** WHAT YOU WILL DO **
**A)** Name every Spark method or operation that the forum thread below on sorting a joined RDD refers to by its code name.
**B)** In the forum thread below on sorting a joined RDD, condense the paragraph beginning "where the first section is" into a short bulleted list that keeps its main facts.
**C)** In the forum thread below on sorting a joined RDD, what does the quoted documentation say mapValues retains?
──────── SELECTED PASSAGE ────────
1

I have 2 paired RDDs that I joined them together using the same key and I now I want to sort the result using one of the values. The new joined RDD type is : RDD[((String, Int), Iterable[((String, DateTime, Int,Int), (String, DateTime, String, String))])]

where the first section is the paired RDD key and the iterable part is the values from the two RDD I joined. I want now to order them by the Time field of the second RDD. I tried to use sortBy function but I got errors.

Any ideas?

Thanks

Userrrrrrrr
  • 399
  • 6
  • 18

4 Answers4

0

Spark pair RDDs have a mapValues method. I think it will help you.

    def mapValues[U](f: (V) ⇒ U): RDD[(K, U)]
    Pass each value in the key-value pair RDD through a map function 
without changing the keys; this also retains the original RDD's partitioning.

Spark Documentation has more details.

Karthik
  • 1,801
  • 1
  • 13
  • 21
0

You're right that you can use sortBy function:

val yourRdd: RDD[((String, Int), Iterable[((String, DateTime, Int,Int), (String, DateTime, String, String))])] = ...(your cogroup operation here)
──────── RAW RECORDS ────────
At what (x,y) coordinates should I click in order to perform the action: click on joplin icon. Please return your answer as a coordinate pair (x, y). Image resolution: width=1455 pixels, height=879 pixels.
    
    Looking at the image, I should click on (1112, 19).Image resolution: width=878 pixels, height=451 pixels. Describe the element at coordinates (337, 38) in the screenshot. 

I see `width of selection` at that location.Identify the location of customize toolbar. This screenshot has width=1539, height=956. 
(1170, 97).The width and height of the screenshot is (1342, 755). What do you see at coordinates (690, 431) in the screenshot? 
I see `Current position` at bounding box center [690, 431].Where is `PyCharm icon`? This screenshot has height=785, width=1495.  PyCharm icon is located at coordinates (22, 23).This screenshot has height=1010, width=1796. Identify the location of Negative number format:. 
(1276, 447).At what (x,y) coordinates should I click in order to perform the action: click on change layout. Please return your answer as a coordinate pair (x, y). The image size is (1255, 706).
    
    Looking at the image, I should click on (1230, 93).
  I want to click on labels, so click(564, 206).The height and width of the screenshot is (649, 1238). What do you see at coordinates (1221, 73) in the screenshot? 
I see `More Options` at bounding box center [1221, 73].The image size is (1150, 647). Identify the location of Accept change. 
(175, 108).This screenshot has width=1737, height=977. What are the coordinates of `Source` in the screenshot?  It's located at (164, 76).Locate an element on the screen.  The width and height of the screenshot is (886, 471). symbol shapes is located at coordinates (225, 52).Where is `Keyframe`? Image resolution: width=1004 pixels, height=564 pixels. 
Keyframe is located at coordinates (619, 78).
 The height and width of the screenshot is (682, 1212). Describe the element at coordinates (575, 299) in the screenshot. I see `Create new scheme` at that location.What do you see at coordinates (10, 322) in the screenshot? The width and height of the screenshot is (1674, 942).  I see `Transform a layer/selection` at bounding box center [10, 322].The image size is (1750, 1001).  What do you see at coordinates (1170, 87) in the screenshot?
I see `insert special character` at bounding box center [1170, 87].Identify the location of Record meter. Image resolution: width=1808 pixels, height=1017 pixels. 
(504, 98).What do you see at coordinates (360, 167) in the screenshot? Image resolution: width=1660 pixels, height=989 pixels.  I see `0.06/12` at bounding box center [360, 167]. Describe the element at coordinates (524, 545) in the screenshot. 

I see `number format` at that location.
────────
** ANSWERS FOR THE TASKS **
**A)** sortBy, mapValues, cogroup

**B)**
- The first section of the joined type is the paired RDD key.
- The iterable part holds the values from the two joined RDDs.
- The goal is to order them by the Time field of the second RDD.
- Using the sortBy function produced errors.

**C)** It retains the original RDD's partitioning.